- [Exercise data]:
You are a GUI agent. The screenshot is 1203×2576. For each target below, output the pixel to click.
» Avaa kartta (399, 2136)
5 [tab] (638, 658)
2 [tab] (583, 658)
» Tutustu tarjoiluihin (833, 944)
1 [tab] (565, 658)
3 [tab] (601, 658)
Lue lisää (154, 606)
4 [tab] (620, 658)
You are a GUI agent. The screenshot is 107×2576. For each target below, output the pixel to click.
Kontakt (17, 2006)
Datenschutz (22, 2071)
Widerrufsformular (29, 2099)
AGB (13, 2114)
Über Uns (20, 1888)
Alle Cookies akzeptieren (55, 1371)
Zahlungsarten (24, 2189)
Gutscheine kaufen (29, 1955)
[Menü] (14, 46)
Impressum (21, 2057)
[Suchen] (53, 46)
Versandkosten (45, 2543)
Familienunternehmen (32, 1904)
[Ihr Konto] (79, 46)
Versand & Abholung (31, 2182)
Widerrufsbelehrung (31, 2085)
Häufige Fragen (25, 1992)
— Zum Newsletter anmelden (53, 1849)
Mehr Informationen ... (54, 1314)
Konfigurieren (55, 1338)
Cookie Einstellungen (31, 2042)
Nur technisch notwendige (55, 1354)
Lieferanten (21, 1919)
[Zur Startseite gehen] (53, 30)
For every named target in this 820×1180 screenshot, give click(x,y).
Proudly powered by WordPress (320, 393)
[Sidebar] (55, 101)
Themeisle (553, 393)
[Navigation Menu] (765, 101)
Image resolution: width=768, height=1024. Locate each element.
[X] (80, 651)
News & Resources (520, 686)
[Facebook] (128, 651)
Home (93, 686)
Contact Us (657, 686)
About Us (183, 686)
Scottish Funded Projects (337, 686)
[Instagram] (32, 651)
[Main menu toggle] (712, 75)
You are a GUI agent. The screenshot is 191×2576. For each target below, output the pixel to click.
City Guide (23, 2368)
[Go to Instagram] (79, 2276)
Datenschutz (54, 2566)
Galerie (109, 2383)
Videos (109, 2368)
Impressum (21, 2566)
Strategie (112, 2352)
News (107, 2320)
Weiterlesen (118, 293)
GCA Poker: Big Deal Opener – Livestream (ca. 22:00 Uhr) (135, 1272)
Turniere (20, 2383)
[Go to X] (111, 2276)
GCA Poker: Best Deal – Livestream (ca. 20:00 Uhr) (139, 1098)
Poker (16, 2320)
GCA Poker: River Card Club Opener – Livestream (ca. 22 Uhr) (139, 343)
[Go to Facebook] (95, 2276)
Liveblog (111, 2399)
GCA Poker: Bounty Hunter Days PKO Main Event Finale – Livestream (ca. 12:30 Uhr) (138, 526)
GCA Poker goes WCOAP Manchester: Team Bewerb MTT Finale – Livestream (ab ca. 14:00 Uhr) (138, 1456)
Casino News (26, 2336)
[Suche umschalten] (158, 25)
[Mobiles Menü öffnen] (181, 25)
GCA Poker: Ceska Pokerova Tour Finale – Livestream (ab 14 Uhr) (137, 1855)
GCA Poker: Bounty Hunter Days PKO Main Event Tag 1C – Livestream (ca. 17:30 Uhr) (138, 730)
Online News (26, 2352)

- [How to complete this task]: Only the lines from the beginning of the entries through the line bearing "[X] (80, 651)" should be returned, each exactly as written.

- [Solution to this exercise]:
You are a GUI agent. The screenshot is 1203×2576. For each target below, output the pixel to click.
» Avaa kartta (399, 2136)
5 [tab] (638, 658)
2 [tab] (583, 658)
» Tutustu tarjoiluihin (833, 944)
1 [tab] (565, 658)
3 [tab] (601, 658)
Lue lisää (154, 606)
4 [tab] (620, 658)
You are a GUI agent. The screenshot is 107×2576. For each target below, output the pixel to click.
Kontakt (17, 2006)
Datenschutz (22, 2071)
Widerrufsformular (29, 2099)
AGB (13, 2114)
Über Uns (20, 1888)
Alle Cookies akzeptieren (55, 1371)
Zahlungsarten (24, 2189)
Gutscheine kaufen (29, 1955)
[Menü] (14, 46)
Impressum (21, 2057)
[Suchen] (53, 46)
Versandkosten (45, 2543)
Familienunternehmen (32, 1904)
[Ihr Konto] (79, 46)
Versand & Abholung (31, 2182)
Widerrufsbelehrung (31, 2085)
Häufige Fragen (25, 1992)
— Zum Newsletter anmelden (53, 1849)
Mehr Informationen ... (54, 1314)
Konfigurieren (55, 1338)
Cookie Einstellungen (31, 2042)
Nur technisch notwendige (55, 1354)
Lieferanten (21, 1919)
[Zur Startseite gehen] (53, 30)
For every named target in this 820×1180 screenshot, give click(x,y).
Proudly powered by WordPress (320, 393)
[Sidebar] (55, 101)
Themeisle (553, 393)
[Navigation Menu] (765, 101)
Image resolution: width=768, height=1024. Locate each element.
[X] (80, 651)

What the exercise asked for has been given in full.